Mitchell International, the parent company of National Auto Glass Specifications (NAGS), highlighted new industry trends that include augmented reality impacting the industry in its 2020 Third Quarter Industry Trends Report.
glassBYTEs previously highlighted the view of Ryan Mandell, the company’s claims performance director for its auto physical damage unit concerning the increased need for calibrations for newer vehicles and the importance of pre-and post-scanning.
According to Mitchell’s CEO and president Alex Sun, augmented reality (AR) overlays virtual elements onto the real world and enhances the existing environment with additional data. “It’s this kind of augmentation of the real world that makes it easier to accomplish complicated jobs or difficult tasks,” he said.
Sun notes several auto makers have been experimenting with AR for a few decades to assist drivers navigating on unfamiliar roads or when handling certain maneuvers. As a result, there was a rise in back-up cameras that highlight vehicle turning paths and warned of close objects, as well as many improvements in Advanced Driver Assistance Systems (ADAS), according to the report.
“Heads-Up Displays in vehicles—a technology that’s been attempted many times over the years—looks like it is about to become the next big thing,” said Sun. “Both Mercedes-Benz and Volkswagen are introducing AR displays for upcoming 2021 models that provide information overlays on a driver’s windshield.”
Sun noted that these displays can highlight intersections, display distances to vehicles ahead, and can guide drivers through roundabouts. These advancements and tools may improve driver awareness and safety, but Sun explains, like other ADAS they will increase the complexity and cost of repairs.
--------------------------------
▸ **Activity 1**: Rewrite the stretch of the augmented reality article from "Sun notes several" through "to the report.", swapping "back-up cameras" for "rear-view cameras".
▸ **Activity 2**:
Decide whether each statement agrees with the augmented reality article. Answer yes or no, and quote the words that settle it.
(a) Mercedes-Benz and Volkswagen are introducing AR displays for 2021 models.
(b) Sun says AR displays will lower the cost of repairs.
(c) Ryan Mandell is Mitchell's CEO.
▸ **Activity 3**:
Use the augmented reality article to answer each question.
(a) Which company is the parent of National Auto Glass Specifications?
(b) Which report highlighted the new industry trends?
(c) What three things can the windshield displays do, according to Sun?

▸ **Provided material**:
--------------------------------
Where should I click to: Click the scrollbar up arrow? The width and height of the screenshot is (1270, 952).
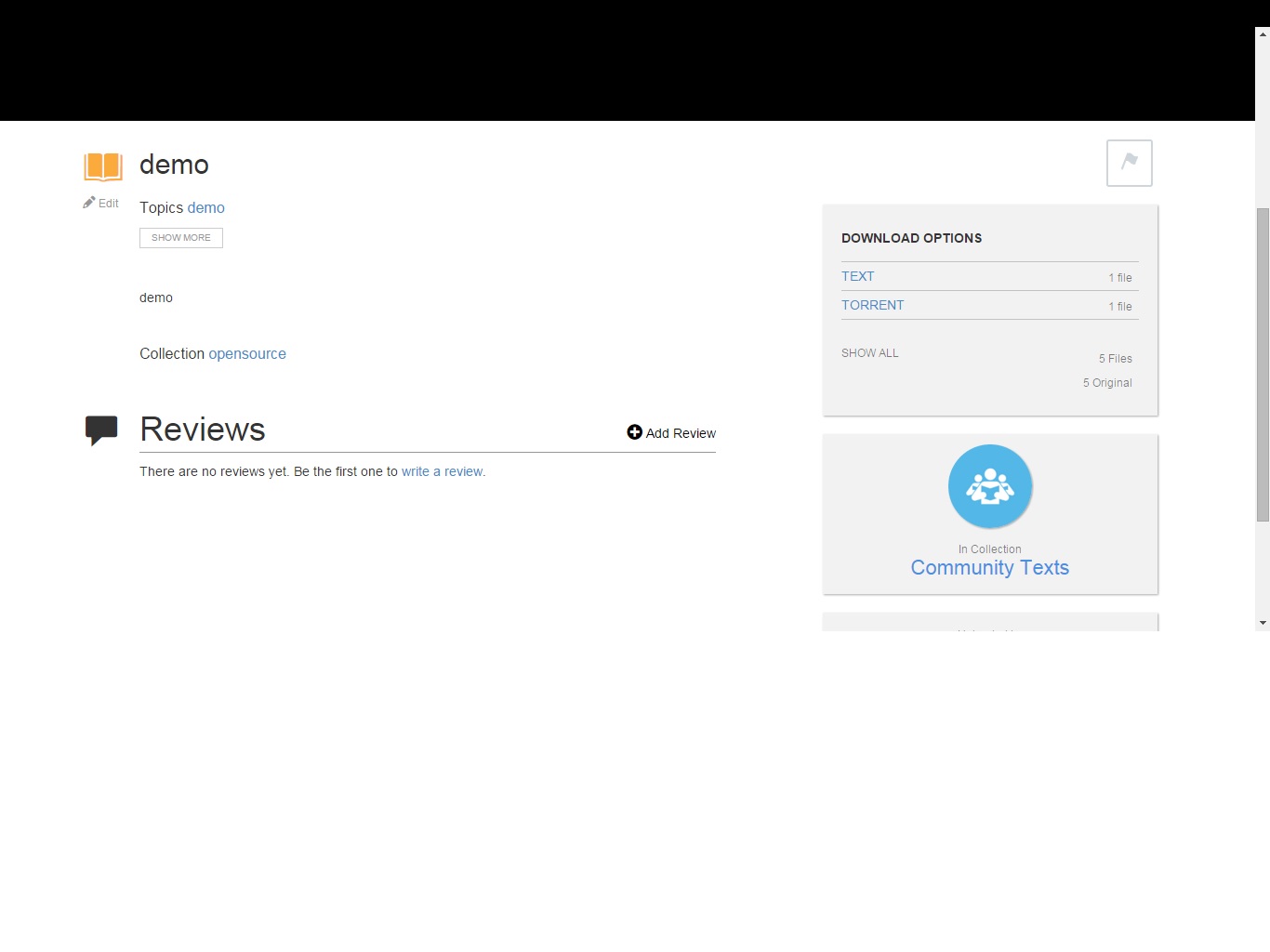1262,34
--------------------------------
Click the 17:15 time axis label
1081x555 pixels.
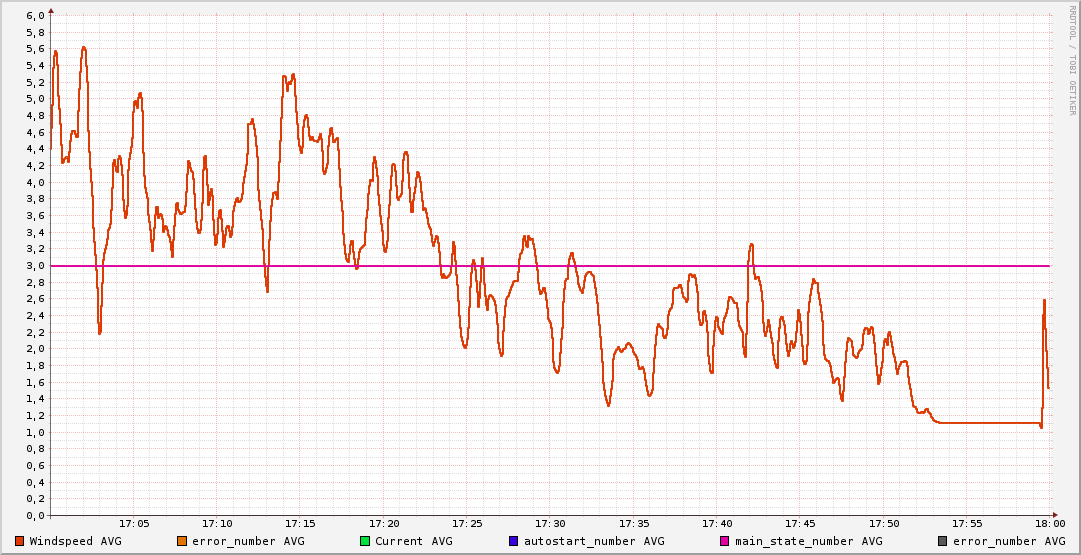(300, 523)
--------------------------------
▸ **Response area 1**:
Sun notes several auto makers have been experimenting with AR for a few decades to assist drivers navigating on unfamiliar roads or when handling certain maneuvers. As a result, there was a rise in rear-view cameras that highlight vehicle turning paths and warned of close objects, as well as many improvements in Advanced Driver Assistance Systems (ADAS), according to the report.

▸ **Response area 2**:
(a) Yes: "Both Mercedes-Benz and Volkswagen are introducing AR displays for upcoming 2021 models"
(b) No: "like other ADAS they will increase the complexity and cost of repairs"
(c) No: "Ryan Mandell, the company’s claims performance director for its auto physical damage unit"

▸ **Response area 3**:
(a) Mitchell International
(b) The 2020 Third Quarter Industry Trends Report
(c) Highlight intersections, display distances to vehicles ahead, and guide drivers through roundabouts